## Required action
Every line with the string "photo" must be copied from the entries below.

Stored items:
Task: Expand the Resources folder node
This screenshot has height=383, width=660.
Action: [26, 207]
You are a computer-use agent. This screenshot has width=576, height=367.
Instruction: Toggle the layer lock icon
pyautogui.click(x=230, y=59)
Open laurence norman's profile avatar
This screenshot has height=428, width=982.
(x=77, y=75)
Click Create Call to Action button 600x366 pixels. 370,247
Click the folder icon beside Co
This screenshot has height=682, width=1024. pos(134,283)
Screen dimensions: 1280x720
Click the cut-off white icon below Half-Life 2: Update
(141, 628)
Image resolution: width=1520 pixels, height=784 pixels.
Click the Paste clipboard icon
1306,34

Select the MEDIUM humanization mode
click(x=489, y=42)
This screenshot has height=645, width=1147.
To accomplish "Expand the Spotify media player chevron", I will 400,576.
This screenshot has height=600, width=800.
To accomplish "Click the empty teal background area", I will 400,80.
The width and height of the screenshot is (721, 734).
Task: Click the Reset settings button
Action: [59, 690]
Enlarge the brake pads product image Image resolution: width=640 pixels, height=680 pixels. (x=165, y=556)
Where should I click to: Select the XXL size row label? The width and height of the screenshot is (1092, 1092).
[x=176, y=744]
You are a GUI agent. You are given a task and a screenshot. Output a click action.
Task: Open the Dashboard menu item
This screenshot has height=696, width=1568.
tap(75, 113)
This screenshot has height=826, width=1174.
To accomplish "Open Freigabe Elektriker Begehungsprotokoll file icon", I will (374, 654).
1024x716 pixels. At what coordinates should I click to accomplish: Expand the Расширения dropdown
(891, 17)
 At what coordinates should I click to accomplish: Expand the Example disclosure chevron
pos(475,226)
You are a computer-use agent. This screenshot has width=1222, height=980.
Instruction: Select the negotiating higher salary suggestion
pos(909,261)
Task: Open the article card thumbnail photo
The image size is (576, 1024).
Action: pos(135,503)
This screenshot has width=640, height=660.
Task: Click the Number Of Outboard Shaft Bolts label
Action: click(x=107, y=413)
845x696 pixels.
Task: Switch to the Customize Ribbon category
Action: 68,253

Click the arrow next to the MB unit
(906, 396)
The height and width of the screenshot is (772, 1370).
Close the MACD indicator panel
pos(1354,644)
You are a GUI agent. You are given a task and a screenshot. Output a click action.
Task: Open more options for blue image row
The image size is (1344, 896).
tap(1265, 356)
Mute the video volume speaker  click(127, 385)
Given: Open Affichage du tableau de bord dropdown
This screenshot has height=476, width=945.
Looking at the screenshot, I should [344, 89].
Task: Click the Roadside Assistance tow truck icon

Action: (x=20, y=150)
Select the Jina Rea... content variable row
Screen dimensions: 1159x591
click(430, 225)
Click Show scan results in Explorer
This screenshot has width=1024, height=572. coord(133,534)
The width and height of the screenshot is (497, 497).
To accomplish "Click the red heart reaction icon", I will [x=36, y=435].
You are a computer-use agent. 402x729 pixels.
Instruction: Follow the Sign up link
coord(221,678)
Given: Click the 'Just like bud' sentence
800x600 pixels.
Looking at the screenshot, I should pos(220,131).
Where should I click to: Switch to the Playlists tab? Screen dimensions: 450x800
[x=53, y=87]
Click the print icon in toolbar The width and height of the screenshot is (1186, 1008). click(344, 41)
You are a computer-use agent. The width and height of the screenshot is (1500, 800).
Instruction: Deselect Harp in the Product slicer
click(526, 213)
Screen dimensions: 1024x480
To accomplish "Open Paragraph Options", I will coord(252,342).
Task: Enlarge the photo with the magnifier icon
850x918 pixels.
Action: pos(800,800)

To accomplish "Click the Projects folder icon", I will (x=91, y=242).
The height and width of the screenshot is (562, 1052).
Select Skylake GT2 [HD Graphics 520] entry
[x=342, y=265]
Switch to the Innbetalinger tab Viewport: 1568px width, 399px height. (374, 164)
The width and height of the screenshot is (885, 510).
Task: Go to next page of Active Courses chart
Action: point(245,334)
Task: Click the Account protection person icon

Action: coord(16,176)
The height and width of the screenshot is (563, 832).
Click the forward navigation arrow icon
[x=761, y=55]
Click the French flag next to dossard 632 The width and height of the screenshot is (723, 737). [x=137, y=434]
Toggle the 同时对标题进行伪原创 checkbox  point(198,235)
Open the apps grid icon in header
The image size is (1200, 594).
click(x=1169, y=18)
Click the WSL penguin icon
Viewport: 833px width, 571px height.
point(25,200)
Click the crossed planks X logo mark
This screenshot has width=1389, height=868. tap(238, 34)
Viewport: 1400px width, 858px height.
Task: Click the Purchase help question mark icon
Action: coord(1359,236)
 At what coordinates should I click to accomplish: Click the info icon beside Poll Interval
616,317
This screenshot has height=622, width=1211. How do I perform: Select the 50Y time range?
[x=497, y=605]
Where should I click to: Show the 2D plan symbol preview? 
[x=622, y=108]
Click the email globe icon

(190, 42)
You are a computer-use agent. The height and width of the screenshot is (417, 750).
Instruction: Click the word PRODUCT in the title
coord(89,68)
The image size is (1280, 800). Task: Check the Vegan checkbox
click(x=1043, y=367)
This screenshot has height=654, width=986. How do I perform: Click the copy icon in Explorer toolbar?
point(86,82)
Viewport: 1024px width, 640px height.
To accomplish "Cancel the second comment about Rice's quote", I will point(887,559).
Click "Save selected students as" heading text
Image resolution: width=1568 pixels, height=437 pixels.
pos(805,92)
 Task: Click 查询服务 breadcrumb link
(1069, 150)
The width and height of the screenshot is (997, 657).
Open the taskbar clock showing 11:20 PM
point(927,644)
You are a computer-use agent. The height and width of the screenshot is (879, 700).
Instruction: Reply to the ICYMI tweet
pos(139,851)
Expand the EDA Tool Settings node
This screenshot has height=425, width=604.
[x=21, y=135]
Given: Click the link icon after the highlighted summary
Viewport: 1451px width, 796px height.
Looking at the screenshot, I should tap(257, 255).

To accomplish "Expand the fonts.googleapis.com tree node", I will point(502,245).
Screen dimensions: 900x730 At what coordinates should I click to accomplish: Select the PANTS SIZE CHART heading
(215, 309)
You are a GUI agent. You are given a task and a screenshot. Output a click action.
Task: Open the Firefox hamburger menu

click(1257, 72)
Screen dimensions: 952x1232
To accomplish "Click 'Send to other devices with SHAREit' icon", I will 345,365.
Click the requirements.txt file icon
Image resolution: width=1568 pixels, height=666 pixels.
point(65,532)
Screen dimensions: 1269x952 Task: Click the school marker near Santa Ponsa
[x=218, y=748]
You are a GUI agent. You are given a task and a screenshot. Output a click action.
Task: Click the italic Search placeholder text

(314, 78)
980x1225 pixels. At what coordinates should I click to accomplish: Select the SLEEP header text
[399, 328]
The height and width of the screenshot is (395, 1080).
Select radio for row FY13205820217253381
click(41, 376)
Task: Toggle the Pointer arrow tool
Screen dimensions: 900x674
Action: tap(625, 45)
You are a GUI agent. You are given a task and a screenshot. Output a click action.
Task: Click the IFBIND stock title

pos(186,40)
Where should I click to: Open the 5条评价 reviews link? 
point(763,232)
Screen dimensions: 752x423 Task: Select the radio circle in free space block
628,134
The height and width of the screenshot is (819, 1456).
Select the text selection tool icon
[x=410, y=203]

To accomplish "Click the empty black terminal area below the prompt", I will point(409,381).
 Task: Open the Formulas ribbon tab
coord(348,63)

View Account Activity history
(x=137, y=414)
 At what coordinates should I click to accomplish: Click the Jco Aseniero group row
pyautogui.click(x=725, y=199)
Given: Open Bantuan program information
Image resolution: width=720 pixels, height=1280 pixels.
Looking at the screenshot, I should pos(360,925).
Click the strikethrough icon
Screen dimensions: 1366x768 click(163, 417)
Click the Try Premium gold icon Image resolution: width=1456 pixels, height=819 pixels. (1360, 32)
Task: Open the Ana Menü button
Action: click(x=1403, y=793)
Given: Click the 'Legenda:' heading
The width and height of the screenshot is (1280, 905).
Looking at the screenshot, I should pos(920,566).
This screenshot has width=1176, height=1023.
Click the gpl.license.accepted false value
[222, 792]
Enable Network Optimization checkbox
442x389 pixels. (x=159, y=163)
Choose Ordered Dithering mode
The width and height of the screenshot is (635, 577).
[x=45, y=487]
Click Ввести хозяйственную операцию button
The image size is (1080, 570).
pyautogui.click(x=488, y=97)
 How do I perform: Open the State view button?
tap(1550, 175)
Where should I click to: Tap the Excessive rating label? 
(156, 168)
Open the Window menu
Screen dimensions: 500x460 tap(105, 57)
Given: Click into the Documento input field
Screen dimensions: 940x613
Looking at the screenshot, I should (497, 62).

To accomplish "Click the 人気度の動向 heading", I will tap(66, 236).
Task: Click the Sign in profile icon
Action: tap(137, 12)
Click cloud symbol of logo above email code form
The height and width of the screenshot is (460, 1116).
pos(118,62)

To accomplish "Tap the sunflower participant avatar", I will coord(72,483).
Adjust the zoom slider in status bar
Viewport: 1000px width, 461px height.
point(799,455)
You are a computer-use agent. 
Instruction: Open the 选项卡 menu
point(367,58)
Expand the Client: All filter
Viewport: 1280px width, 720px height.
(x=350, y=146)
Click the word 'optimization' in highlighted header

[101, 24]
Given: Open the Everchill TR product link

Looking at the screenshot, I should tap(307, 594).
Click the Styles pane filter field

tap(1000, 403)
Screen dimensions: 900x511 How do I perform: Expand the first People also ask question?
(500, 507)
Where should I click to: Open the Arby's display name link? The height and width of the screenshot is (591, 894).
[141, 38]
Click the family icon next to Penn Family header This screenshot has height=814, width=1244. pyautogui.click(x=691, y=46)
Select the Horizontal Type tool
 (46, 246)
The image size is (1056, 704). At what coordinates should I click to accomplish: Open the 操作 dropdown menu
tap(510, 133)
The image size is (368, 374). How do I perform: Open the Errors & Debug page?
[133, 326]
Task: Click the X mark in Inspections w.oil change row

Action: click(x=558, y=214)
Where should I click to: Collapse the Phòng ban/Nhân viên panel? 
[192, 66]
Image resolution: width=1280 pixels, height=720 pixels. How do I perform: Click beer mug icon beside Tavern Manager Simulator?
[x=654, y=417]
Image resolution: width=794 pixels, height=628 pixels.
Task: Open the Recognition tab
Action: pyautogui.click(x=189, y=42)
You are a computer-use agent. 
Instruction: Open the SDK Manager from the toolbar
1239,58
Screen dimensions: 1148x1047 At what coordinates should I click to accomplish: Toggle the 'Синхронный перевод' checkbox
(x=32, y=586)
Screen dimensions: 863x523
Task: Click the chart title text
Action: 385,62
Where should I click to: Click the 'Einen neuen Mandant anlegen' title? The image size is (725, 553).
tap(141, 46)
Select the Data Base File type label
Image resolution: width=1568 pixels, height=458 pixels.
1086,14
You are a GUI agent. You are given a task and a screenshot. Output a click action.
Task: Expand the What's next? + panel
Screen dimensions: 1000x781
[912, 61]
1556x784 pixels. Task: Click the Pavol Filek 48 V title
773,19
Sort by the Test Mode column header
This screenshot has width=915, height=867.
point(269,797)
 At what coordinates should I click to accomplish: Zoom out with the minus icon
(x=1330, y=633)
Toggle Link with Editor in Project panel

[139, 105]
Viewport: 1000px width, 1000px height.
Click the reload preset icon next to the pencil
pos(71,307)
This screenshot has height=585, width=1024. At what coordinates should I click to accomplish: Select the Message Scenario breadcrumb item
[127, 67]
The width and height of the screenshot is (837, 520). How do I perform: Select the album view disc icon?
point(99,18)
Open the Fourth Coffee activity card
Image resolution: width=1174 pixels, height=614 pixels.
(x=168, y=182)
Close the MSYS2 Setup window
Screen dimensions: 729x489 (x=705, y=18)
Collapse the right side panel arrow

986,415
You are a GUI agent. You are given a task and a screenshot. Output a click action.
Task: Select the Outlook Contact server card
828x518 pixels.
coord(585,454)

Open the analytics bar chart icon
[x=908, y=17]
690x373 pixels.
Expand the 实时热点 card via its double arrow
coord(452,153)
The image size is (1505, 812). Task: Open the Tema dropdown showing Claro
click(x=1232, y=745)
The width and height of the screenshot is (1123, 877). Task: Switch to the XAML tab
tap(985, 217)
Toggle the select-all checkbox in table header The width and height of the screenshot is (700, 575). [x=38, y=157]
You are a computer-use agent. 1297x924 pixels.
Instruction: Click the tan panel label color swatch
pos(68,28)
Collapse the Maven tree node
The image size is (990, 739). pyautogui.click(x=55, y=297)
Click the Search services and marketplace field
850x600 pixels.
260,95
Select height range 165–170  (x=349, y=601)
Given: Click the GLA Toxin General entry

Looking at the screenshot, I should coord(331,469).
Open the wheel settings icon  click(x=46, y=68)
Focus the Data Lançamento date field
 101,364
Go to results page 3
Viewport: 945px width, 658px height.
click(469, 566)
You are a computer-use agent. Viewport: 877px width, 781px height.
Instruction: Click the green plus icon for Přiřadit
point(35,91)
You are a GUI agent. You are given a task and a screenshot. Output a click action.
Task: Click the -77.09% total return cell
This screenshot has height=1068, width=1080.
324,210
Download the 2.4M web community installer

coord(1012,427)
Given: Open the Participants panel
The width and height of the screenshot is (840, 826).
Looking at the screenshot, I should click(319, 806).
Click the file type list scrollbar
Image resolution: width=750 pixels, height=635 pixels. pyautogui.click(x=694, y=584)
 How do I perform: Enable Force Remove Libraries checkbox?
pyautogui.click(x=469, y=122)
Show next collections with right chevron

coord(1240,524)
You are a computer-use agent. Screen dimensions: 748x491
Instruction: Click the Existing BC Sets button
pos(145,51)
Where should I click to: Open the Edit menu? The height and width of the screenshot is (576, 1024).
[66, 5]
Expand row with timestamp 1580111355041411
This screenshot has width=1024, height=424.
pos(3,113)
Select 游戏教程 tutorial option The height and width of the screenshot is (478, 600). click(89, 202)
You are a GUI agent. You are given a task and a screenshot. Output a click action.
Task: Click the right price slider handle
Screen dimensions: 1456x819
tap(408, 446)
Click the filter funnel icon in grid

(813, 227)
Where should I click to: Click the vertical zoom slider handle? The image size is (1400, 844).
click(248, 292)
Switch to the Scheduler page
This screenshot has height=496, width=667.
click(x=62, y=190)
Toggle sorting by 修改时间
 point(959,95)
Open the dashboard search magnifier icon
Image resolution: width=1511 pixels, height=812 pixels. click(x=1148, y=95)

## Result of this exercise
Task: Open the article card thumbnail photo
Task: Enlarge the photo with the magnifier icon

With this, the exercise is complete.